New book dawns from Dolla author

A WRITER who grew up in Dolla during the Second World War has penned a second book about his childhood memories.

 

Edward Forde Hickey was sent to live with his family in Dolla to escape the German bombings of London in 1940. The profound effect of spending his formative years in rural Tipperary inspired him to record some of his reminisces in last year's 'The Early Morning Light'.

 

Now Edward is back with a new book looking at life in Dolla during the latter half of the 40s. Again his focus is “Rookery Rally”, a place where children played at Mountisland.

 

In 'A New Day Dawning', the author tells fictional tales of young folk coming of age in what he describes as “an unashamed homage to a past age – a celebration of rural life in mid-twentieth century Ireland as opposed to the pandemonium often experienced in today’s fast-moving cities”. The book follows a group of children living in a hillside community throughout their formative years as their personal beliefs and characteristics develop.

 

Playfully told through Edward's take on the colloquialisms of the time and place, the book is flecked with humorous stories. One, for example, features lads engaging in tug-o-war contests “after feasting on several glasses of The Black Doctor”. Another tells of a poor lad who got stung by a bumble bee on “the tip of his private credentials”.

 

There's another story about a young fella with innocent ambitions of meeting a “damsel” to “chastise her body and roll her in his delicate arms in some shady nook for the whole afternoon”. He arrives in and marvels at the goings on in “The Roaring Town”, where our protagonist goes in search of damsels at the fair and ends up being taken advantage of by one of them.

 

The author shows us alternative acts of good and evil as the children in his stories struggle to set their own moral compass. For instance, they walk three miles to bring back a puppy for an old man left brokenhearted by the death of his young hound during a hunt.

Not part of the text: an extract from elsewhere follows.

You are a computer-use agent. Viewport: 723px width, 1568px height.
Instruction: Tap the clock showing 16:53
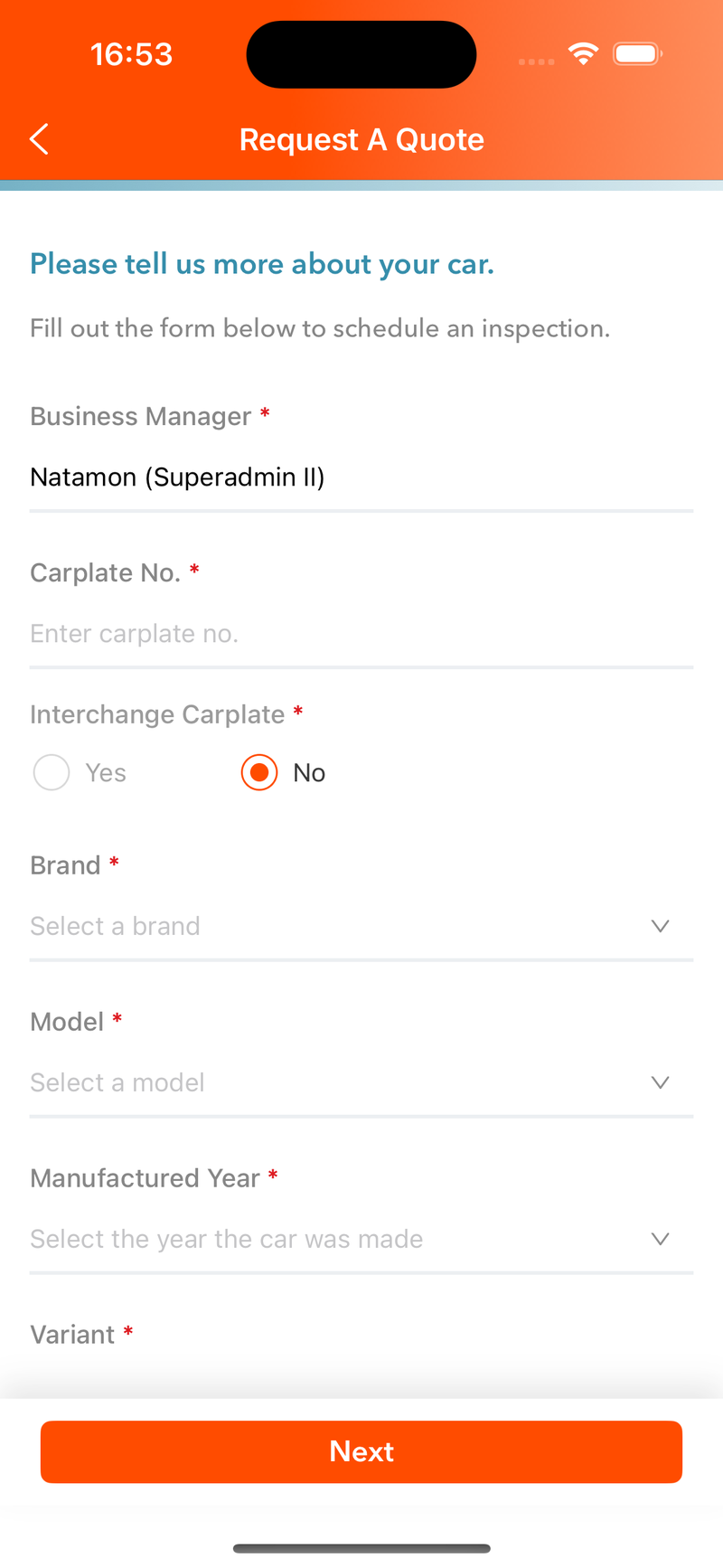click(132, 54)
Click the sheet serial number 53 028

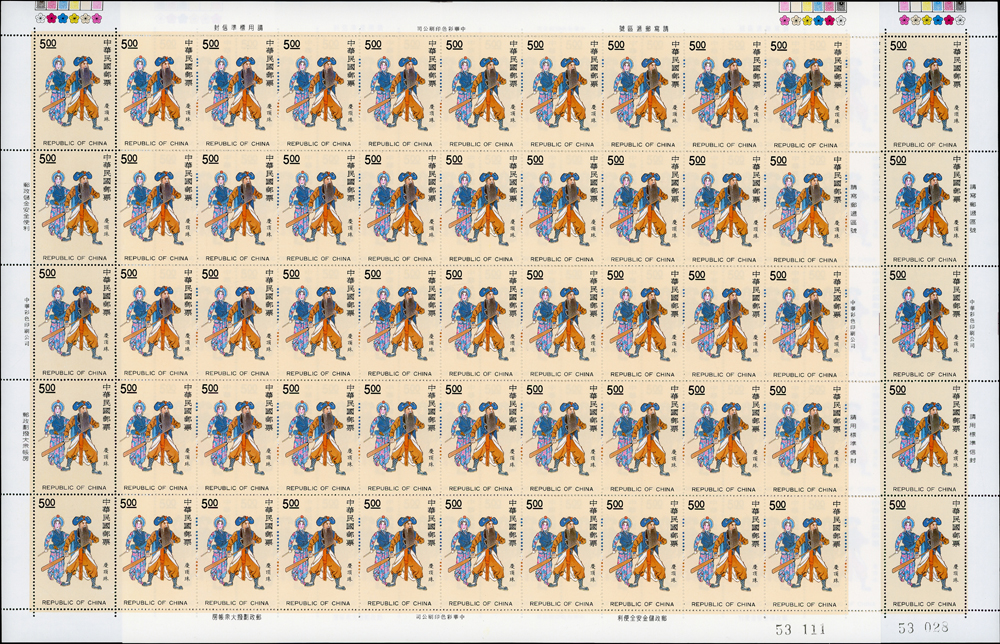point(919,629)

But not long afterwards the older children accompany their father and uncles on a hunt and share in the act of killing foxes and their cubs. Later on we see the younger children helping to drown a tinker’s pup. They then turn over a new leaf and promise to be good after a stern fire-and-brimstone sermon during the mission.

 

A retired school headmaster and inspector, and father of three sons, Edward lives in Kent with his wife. He has a small farm in Dolla, which he regularly visits, and he has relations living all over the Nenagh hinterland, from Portroe to Kilkeary and the Silvermines.

 

Edward will be in Nenagh this Saturday, June 25th, to sign copies of 'A New Day Dawning' at The Bookshop on Friar St from 3-5pm. He will also give some short readings from his new book. The author will also be interviewed on Tipp FM this Friday at 11.30am.